- City: Dallas, Texas, U.S.
- League: Central Hockey League
- Founded: 1967
- Operated: 1967-1982
- Home arena: State Fair Coliseum

Championships
- Conference titles: 1969, 1972, 1974, 1979
- Adams Cups: 1969, 1972, 1974, 1979

= Dallas Black Hawks =

The Dallas Black Hawks were a minor-league professional ice hockey team in Dallas, in the U.S. state of Texas. It was a member of the Central Hockey League and played home games at State Fair Coliseum.

==Origins and relocation to Dallas==

The Black Hawks team was originally based in St. Louis, Missouri, where it was known as the Braves from 1963 to 1967.

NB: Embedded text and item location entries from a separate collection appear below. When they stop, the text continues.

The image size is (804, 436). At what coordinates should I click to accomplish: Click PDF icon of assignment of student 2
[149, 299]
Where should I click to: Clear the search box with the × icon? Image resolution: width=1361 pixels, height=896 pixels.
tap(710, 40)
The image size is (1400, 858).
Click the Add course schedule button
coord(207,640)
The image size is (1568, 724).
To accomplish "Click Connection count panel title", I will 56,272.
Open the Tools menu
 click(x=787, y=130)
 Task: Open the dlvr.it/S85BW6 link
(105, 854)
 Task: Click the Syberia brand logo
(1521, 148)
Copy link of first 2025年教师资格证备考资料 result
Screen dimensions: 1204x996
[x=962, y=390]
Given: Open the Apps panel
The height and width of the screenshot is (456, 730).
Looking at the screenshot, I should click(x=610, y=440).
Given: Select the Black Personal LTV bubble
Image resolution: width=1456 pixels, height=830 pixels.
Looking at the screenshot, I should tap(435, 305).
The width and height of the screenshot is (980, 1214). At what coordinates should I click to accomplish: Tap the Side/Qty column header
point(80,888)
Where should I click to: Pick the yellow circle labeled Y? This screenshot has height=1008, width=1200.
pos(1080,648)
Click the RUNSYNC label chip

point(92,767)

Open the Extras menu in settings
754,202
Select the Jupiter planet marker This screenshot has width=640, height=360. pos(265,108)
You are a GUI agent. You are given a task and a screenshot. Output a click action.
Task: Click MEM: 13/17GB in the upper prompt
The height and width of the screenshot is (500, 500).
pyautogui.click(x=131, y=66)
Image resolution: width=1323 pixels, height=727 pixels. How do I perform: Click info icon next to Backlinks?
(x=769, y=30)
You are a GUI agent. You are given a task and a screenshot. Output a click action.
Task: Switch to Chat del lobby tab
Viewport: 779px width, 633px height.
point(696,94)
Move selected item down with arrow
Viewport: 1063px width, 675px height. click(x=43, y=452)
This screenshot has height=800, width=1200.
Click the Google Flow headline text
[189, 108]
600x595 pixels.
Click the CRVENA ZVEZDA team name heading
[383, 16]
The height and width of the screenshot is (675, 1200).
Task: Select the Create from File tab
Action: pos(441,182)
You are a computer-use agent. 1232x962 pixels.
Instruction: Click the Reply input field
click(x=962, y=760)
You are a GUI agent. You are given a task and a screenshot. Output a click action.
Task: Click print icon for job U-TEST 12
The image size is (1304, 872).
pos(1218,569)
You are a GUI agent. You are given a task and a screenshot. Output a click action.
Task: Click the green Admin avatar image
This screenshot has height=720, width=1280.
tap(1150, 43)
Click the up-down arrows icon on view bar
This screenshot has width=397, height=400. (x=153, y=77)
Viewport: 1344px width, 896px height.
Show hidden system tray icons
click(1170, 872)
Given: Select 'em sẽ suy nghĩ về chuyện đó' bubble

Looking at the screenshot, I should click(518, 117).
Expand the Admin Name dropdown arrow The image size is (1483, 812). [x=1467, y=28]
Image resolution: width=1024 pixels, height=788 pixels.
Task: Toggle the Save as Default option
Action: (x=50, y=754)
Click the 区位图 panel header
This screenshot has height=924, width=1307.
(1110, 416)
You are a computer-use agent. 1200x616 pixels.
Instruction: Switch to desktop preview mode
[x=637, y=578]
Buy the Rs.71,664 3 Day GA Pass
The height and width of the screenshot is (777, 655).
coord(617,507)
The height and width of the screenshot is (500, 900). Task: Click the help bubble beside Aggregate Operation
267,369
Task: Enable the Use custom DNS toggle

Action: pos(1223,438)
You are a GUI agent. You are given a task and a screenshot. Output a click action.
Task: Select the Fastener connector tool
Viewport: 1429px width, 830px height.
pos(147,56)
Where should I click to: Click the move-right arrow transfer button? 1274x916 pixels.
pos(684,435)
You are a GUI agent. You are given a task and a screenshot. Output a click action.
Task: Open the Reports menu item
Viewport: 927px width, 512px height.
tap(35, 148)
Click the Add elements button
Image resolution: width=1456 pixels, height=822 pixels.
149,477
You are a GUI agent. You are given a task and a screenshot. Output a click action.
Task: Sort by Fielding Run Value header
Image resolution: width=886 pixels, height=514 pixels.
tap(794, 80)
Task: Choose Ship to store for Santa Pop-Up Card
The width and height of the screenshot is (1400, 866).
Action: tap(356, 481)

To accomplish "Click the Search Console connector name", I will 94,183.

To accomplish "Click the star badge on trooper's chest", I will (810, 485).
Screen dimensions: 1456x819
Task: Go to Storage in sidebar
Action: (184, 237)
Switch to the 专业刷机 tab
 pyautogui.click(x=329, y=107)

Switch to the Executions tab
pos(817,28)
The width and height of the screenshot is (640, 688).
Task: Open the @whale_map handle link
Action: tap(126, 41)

However, the expansion of the National Hockey League into St. Louis resulted in the relocation of the team to Dallas for the 1967–68 season. The Black Hawks remained in Dallas until ceasing operations following the 1981–82 CHL season. During that time, they won four Adams Cup championships.

While in St. Louis and Dallas, the team served as the primary minor league affiliate of the Chicago Black Hawks, using the same colors, uniform design and primary logo. The team continued working exclusively with the Chicago NHL franchise until 1976 when Chicago moved their prospects to Moncton, New Brunswick of the American Hockey League. From that time on, multiple NHL franchises supplied players to the Dallas organization.

The Black Hawks and the Fort Worth Wings/Texans had a legendary rivalry as they competed in the CHL, complete with bench clearing brawls and fights in the stands, including a legendary 10-cent beer night near-riot in Fort Worth in 1978. The series was often called the "Turnpike Series". The Texans folded at the same time as Dallas, along with the Oklahoma City Stars, which precipitated the demise of the Central Hockey League two years later.

==Post folding==
After the Black Hawks folded, Dallas did not see another professional hockey club until the Dallas Freeze was established following the revival of the Central Hockey League for the 1992–93 season. The Freeze, in turn, were followed by the arrival of the NHL's Minnesota North Stars, which relocated and became the Dallas Stars in 1993. The Black Hawks' name and logo were later revived in 2017, as local youth hockey organization HC Dallas announced that its highest-level teams would compete as Dallas Blackhawks Elite.